▸ **Problem to solve**
Please give back each line below unchanged; none of the pictures should appear.

#### Exercise data ####

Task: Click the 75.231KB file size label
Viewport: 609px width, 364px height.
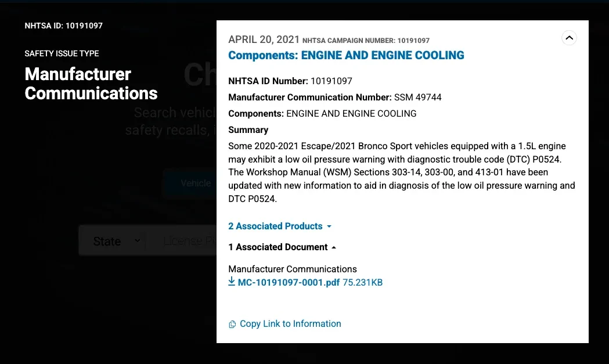Action: pyautogui.click(x=362, y=282)
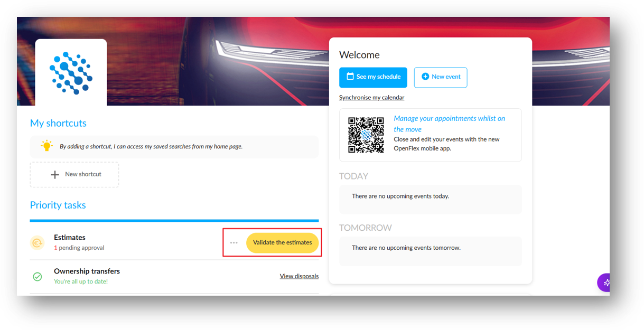Screen dimensions: 644x330
Task: Open the purple sparkle assistant icon
Action: click(604, 282)
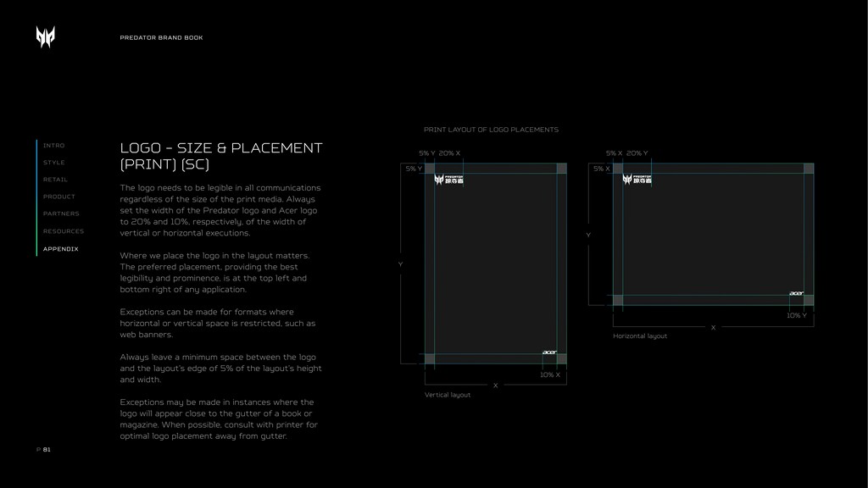Go to the STYLE section
Screen dimensions: 868x488
pyautogui.click(x=54, y=163)
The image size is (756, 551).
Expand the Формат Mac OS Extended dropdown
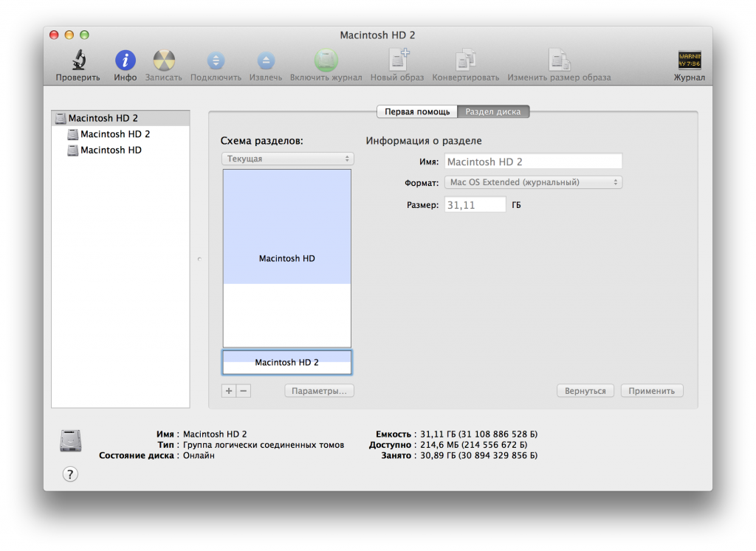coord(533,182)
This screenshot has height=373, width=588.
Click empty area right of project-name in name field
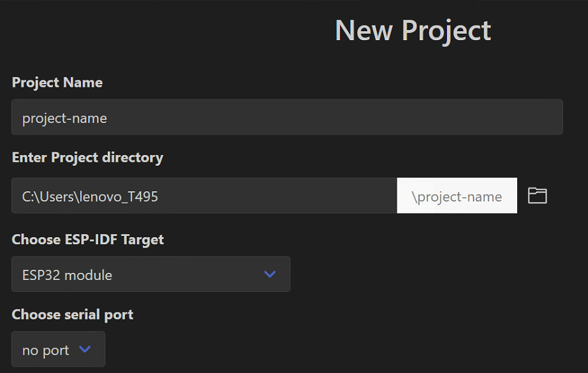tap(334, 117)
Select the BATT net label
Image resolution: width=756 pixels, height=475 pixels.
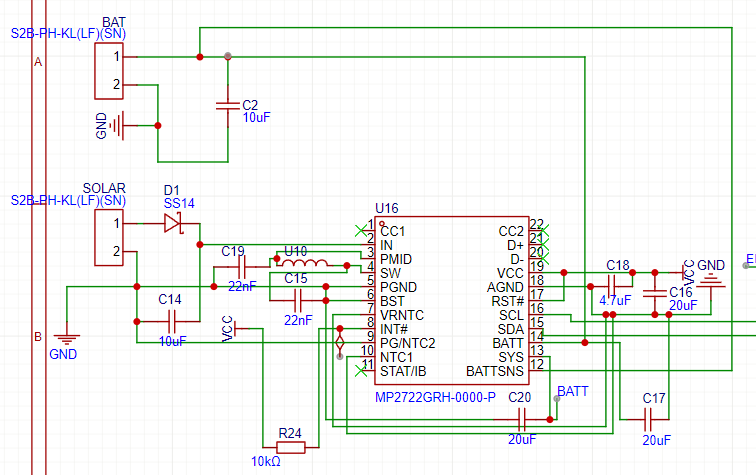point(572,391)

####

▸ **Written reply**
Task: Click the 75.231KB file size label
Viewport: 609px width, 364px height.
Action: pyautogui.click(x=362, y=282)
Screen dimensions: 644x330
Task: Open the purple sparkle assistant icon
Action: click(604, 282)
Go to the STYLE section
Screen dimensions: 868x488
pyautogui.click(x=54, y=163)
The image size is (756, 551).
Expand the Формат Mac OS Extended dropdown
coord(533,182)
This screenshot has height=373, width=588.
Click empty area right of project-name in name field
tap(334, 117)
Select the BATT net label
Image resolution: width=756 pixels, height=475 pixels.
point(572,391)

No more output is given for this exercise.